Other large animal experiments utilized [15O]H2O (Sakoh et al. 2000a, b) in combination with [15O]CO PET to study regional correlations of CBF and CBV after acute stroke and in cases of reperfusion (Sakoh et al. 2000a). For that purpose, 13 pigs underwent PET, and the results were compared to MRI measurements of the same parameters. A good agreement was found between the values of both modalities in the ischemic tissue. After MCAO, a significant correlation between CBF reduction and CBV increase was observed. However, the decrease of CBF below 60 % of the contralateral side was found to induce a reduction in CBV. In contrast, both parameters were less correlated in cases of reperfusion (Sakoh et al. 2000a).

6.2 Activation Studies

Perfusion parameters are closely coupled with changes in neuronal activity (Roy and Sherrington 1890; Fox et al. 1988; Villringer and Dirnagl 1995). In the last decades, numerous neuronal activation studies have reported this effect, which, nevertheless, is not completely understood (Peterson et al. 2011). The possibility to perform sequential measurements within a certain time window made CBF PET an attractive tool to study perfusion during cognitive, motor, or sensomotor tasks in humans. During local brain activation, cerebral areas that are involved in task performance were identified by CBF changes (Feng et al. 2004; Worsley et al. 1992).

6.3 Other Applications for CBF PET

In general, PET is a useful tool to study perfusion and oxygen metabolism in any cerebral disease, such as dementia (Yao et al. 1990; Cohen et al. 1997), schizophrenia (Ragland et al. 2001), and migraine. Latter approaches addressed hemodynamic changes and oxygen metabolism during and between acute attacks. An increase in CBF was found in cortical areas and in the brainstem which appeared to be pain related (Andersson et al. 1997; Cutrer et al. 2000).
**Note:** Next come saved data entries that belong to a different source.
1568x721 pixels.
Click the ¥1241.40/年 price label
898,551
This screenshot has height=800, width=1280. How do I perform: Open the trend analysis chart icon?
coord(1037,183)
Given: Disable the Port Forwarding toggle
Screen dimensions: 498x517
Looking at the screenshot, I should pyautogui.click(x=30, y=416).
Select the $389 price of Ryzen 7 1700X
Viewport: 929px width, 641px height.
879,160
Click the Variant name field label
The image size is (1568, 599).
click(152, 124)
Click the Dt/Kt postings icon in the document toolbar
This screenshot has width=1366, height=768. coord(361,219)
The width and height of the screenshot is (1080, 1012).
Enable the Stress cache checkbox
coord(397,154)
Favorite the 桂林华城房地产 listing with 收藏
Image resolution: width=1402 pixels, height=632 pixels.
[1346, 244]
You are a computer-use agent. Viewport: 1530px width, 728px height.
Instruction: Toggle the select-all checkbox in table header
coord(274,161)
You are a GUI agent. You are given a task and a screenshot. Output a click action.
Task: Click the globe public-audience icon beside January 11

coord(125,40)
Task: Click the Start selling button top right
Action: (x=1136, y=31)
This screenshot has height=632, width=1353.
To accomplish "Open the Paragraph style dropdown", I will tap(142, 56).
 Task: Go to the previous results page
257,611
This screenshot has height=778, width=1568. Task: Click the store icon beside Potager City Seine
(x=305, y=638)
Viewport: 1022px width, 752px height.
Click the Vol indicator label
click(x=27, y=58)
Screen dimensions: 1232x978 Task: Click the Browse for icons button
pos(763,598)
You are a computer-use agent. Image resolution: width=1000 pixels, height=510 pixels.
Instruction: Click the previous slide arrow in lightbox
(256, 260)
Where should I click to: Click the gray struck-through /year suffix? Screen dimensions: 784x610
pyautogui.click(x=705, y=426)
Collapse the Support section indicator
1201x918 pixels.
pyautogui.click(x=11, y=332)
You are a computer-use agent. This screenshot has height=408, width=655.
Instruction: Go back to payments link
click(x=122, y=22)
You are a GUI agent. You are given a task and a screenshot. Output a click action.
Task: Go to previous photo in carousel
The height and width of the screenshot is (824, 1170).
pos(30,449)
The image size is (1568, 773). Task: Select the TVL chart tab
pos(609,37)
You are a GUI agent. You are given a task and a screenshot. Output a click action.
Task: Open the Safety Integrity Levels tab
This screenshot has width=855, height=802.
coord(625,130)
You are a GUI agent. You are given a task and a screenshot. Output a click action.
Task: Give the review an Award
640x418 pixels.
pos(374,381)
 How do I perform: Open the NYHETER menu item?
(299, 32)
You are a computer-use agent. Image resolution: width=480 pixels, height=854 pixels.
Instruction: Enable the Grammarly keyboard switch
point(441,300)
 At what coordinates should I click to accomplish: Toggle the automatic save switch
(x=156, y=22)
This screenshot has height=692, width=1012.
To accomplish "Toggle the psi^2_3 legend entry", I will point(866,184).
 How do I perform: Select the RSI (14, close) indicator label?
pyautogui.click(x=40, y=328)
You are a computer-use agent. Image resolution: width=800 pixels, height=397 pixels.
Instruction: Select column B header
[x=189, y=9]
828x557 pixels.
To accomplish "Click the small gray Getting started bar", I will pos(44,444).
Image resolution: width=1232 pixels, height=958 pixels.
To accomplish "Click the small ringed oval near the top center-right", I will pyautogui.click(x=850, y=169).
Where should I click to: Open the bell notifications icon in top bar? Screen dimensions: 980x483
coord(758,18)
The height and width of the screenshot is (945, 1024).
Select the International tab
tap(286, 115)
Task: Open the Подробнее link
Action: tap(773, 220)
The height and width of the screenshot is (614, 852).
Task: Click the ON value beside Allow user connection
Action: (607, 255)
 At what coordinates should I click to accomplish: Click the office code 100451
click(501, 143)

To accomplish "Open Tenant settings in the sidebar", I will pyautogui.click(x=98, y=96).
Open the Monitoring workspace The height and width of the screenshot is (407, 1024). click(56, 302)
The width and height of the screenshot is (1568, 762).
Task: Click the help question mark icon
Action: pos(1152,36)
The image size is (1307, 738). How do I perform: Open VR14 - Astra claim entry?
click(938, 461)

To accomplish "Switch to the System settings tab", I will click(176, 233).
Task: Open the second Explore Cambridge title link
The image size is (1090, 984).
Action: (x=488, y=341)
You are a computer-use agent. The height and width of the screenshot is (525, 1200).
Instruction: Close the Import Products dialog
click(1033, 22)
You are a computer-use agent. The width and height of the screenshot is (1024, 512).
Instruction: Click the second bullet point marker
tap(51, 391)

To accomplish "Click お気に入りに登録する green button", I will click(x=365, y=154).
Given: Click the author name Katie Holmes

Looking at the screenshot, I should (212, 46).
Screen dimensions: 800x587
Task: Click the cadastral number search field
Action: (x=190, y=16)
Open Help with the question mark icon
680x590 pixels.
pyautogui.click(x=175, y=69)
Similar to these migraine studies, other preclinical and clinical investigations focus on epilepsy to determine perfusion changes during and between epileptic seizures (Szabo et al. 2007; Kahane 1999; Gaillard et al. 1995). A few studies also used CBF PET (mostly in combination with other PET readouts, like oxygen metabolism from 15O inhalation) for detailed characterization of brain tumors (Leenders 1994; Hino et al. 1990; Tomura et al. 1993). Due to the neo-formed vessels which often appear in the tumor parenchyma or its surrounding, a regional CBF increase could be detected and may provide additionally useful information about the progression of the brain tumors.

7 Summary and Conclusions

PET imaging with [15O]H2O represents the gold standard to visualize and quantify CBF in vivo. As such, this method plays a relevant role mainly for the investigation of cerebrovascular diseases. Despite advantageous characteristics of the tracer, like the possibility to monitor CBF changes over time in sequential scans, [15O]H2O PET imaging remains a technological and infrastructural challenge, preventing it from gaining a wider acceptance in a clinical routine setting. In contrast to clinical routine, [15O]H2O PET plays an important role in preclinical and clinical research, for instance, in (1) clarifying the pathophysiology of ischemic stroke and other cerebrovascular disorders, (2) cross-evaluation of alternative imaging methods to estimate CBF, and (3) the testing of new stroke treatment concepts.